Table 11 A qualitative assessment of the feature fusion framework is conducted compared with several cutting-edge techniques.

Significance and limitations

The ‘F’ flag feature contributes as an influencing morphological feature that helps in the classification of melanoma at early stages. Also, the proposed DDCNN-F handles the images occlusion with hair artefacts separately from BSC. The fusion of the feature with each pretrained model confirms the improvise in the accuracy and specificity. This will greatly facilitate the automated detection of melanoma in early stages which benefits the patients and prevent severe metastasis. Though the proposed model achieves better specificity and precision, it still finds some difficulties for the over-hairy images, which are not effectively handled by our hair removal algorithm. Due to higher order inpainting, the images may have leaks in certain pigment features of the dermoscopic image.
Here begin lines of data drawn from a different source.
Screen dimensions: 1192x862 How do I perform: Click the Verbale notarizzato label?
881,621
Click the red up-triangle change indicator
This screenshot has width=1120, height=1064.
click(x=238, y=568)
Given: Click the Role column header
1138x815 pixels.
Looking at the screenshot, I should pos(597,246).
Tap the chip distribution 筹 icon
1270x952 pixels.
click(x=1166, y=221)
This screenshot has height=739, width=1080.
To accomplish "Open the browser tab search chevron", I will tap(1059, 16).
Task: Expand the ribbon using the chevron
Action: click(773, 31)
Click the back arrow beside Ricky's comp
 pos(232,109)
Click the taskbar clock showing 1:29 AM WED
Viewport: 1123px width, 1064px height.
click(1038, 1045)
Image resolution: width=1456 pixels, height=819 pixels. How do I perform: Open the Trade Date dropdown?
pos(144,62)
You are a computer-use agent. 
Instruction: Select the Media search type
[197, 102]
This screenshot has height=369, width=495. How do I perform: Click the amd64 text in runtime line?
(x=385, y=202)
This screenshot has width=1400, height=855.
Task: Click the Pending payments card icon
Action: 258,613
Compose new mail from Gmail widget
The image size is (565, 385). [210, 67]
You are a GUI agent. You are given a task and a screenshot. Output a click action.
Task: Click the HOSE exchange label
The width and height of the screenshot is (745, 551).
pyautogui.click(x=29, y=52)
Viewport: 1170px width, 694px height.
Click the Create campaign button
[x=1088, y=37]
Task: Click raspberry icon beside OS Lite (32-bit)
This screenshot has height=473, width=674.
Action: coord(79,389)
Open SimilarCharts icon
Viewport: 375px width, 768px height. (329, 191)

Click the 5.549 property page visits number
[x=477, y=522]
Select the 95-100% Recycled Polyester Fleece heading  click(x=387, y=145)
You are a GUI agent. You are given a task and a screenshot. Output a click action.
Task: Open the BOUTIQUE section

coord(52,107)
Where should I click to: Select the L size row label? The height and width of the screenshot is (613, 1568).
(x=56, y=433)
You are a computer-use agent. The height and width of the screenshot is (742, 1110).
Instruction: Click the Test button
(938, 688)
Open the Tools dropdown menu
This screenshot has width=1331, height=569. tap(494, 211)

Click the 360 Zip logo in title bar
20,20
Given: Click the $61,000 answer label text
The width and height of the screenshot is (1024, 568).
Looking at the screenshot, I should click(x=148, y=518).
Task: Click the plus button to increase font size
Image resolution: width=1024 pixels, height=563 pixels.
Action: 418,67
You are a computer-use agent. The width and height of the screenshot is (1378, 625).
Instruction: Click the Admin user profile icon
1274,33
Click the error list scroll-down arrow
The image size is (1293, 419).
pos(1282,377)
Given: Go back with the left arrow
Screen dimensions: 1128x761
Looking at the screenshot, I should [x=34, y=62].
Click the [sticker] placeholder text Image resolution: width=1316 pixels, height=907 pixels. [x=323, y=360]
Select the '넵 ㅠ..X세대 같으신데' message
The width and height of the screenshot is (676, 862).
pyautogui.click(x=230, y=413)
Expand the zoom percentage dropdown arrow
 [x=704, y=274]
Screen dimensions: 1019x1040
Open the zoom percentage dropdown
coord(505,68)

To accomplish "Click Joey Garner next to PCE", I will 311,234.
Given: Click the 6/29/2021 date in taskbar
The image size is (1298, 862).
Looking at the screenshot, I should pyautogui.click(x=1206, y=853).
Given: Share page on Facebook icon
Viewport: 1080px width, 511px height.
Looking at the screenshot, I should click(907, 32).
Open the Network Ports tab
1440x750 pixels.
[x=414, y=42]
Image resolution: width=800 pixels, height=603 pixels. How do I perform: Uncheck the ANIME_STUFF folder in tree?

This should be taken care of so that the loss of 6.25% can still be reduced and that would result in better accuracy.

Conclusion and future work

This study proposes a framework composed of a double-decker convolution neural network (DDCNN) with the ‘F’ flag feature indicator to categorise dermoscopy images as benign nevus or malignant melanoma. The method employs a base CNN to categorise smaller data. Herein, an apportioned dataset for difficult samples was produced based on the intra-class variance score. In this dataset, hair removal was done to simplify the categorisation of samples. Rotation, flipping, and random noise addition were used as data augmentation techniques to balance the dataset and improve the proportion of benign samples. The samples were subsequently trained using a different CNN model to extract bottleneck CNN characteristics. The photos also contained ABCDEF features, which were all retrieved and merged. The influencing 'F' flag feature incorporated in the second deck of the proposed framework plays a vital role in identifying melanoma samples from regular lesions. This 'F' feature, fused with other bio-indicators of melanoma, showed to outperform other detection methods in terms of accuracy. The retrieved features were used to classify the images using a combination of machine learning, deep learning, and ensemble classifiers, and then the accuracy of each method was compared. For samples with easy identification, the first module's accuracy in the initial categorisation stage was 95%. A deep learning classifier (Multi-Layer Perceptron) obtained 91.21% accuracy in the second stage using the segregated dataset. In comparison, the machine learning classifier (Logistic Regression) achieved an accuracy rate of 91%, and the ensemble of classifiers (Gradient Boosting) achieved 92% accuracy. Combining the ABCDEF features significantly increased the proposed DDCNN ‘F’ feature fusion algorithm’s overall performance in melanoma classifications, resulting in 93.75% accuracy under the extensive evaluations. Our future research will be intended to develop a web application with automated reports on ABCDEF features value with confidence factor of being melanoma, that helps in the early diagnosis of skin cancer extended towards other medical conditions with trending feature fusion on multimodal images76. Moreover, the extension of this model can be rigorously fine-tuned for other non-melanoma skin disease diagnosis and can further implemented with staging with treatment planning.